Recurrent spontaneous hemarthrosis can be difficult to manage if not diagnosed promptly leading to severe limitation of movements and stiff ness of the knee. After ruling out infection a course of conservative treatment is advised, failure of which can lead to appropriate intervention [4]. There are many approaches towards recurrent spontaneous hemarthrosis of the knee after total knee replacement described in the literature including a paper by Saksena [1] which described an algorithmic approach and mentioned to stop all anti-coagulation medications and patient blood tests should be done to rule out any coagulopathies. After icing and resting the knee if a large hemarthrosis persists, it should be aspirated and immobilized.
Angiography by involving Interventional radiologist has been described the first line procedure in diagnosis of such cases [7]. This technique is also useful in ruling out arteriovenous fistulas and pseudoaneurysms [8,9]. Once the diagnosis in confirmed , selective arterial embolization of the geniculate arteries is the procedure of choice which decreases the blood flow to the soft tissues and synovium around the total knee replacement. Weidner [4] described a case series which reported as Geniculate arterial embolization lead to resolution of hemarthrosis in 12 of 13 patients (92.3%). The one clinical failure likely represented a case of misdiagnosed periprosthetic joint infection. In their study, the average interval between arthroplasty and embolization was 47 months (Range 2 to 103 months), and the average time from onset of hemarthrosis to embolization was 4.1 months (Range 1 to 11 months).
In another series of five patients reported by Bagla et al. [3] which presented with spontaneous hematemesis after total knee replacement, selective arterial embolization was performed with spherical embolic particles (diameter range, 100-700 μm). Angiography demonstrated synovial hypervascularity with geniculate artery “tumor blush” appearance in all patients. The average time to resolution of eff usion was 2.6 weeks, with no recurrences reported during follow-up (mean, 25.4 month; range, 16-48 months).

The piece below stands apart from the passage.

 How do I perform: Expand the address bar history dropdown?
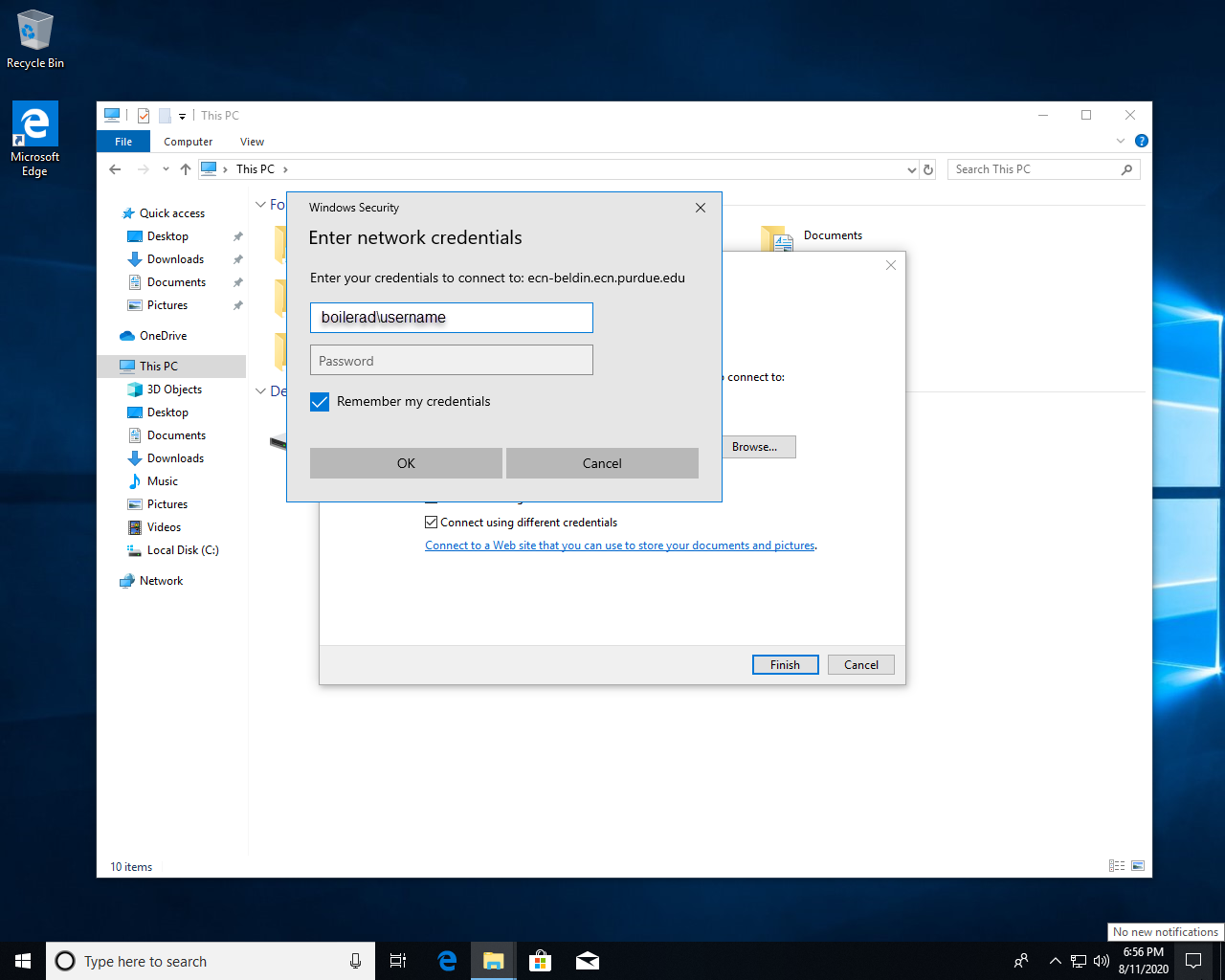(911, 169)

In previous literature, spontaneous recurrent hemarthrosis after total knee replacement has been reported as a late complication [4] but, in our case, it presented quite early i.e. within 4 weeks’ time of surgery. Kindsfater and Scott case series [10] showed the average interval between implantation of the prosthesis and the first bleed to be 24.2 months. Out of thirty, nine knees responded to conservative care alone. The remaining 21 knees continued to have recurrent bleeds requiring surgical intervention. They described the histologic findings including focal synovial hyperplasia and significant hemosiderin deposition.

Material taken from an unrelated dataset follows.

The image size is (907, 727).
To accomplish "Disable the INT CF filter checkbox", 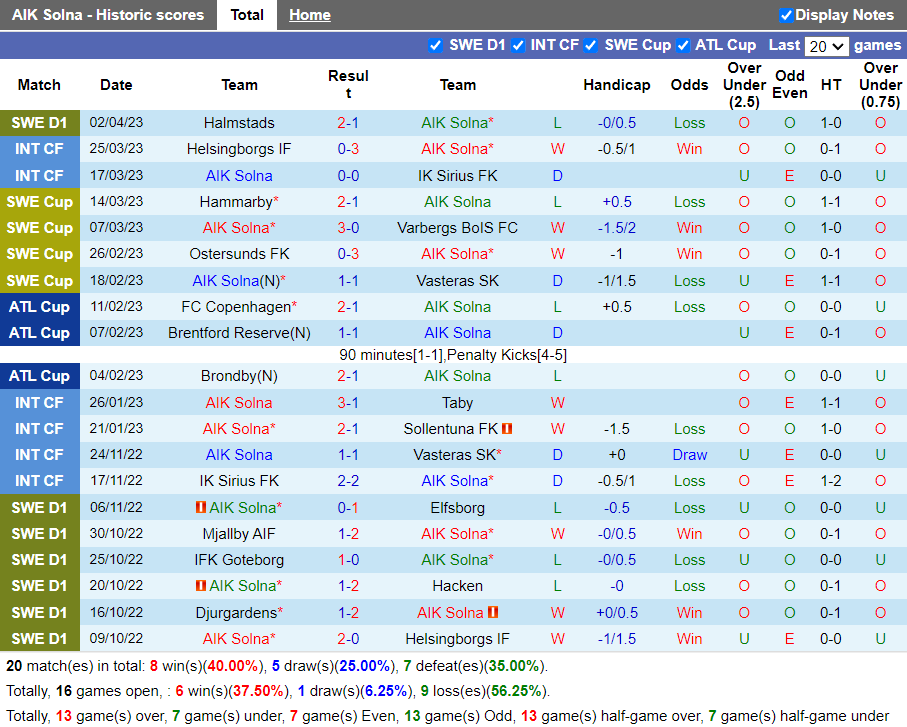I will click(518, 45).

On the other hand Guevara et al. [11] showed the significance of identifying other cases including blood dyscrasias, as their presence led to repeat embolization and limited clinical success. In a series of eight cases by Dhondt et al. [12] mentioned that angiography revealed hypertrophic vascular synovium in seven patients with an additional false aneurysm in one patient.
After embracing the innovation of robotic assisted total knee replacement around the globe, we should be mindful of spontaneous recurrent hemarthrosis in cases of recurrent swelling. Treatment modalities including conservative management as mentioned above should be trialed, further steps after diagnosis using angiography should be leading to selective arterial embolization, which has showed promising results.
After robotic assisted total knee replacement, in cases of recurrent swelling a high index of suspicion is imperative for the early diagnosis of spontaneous hemarthrosis. After a trial of conservative management, infection and blood coagulopathy should be ruled out. Further steps should be angiography for diagnosis and selective arterial embolization of the geniculate arteries for appropriately selected patients.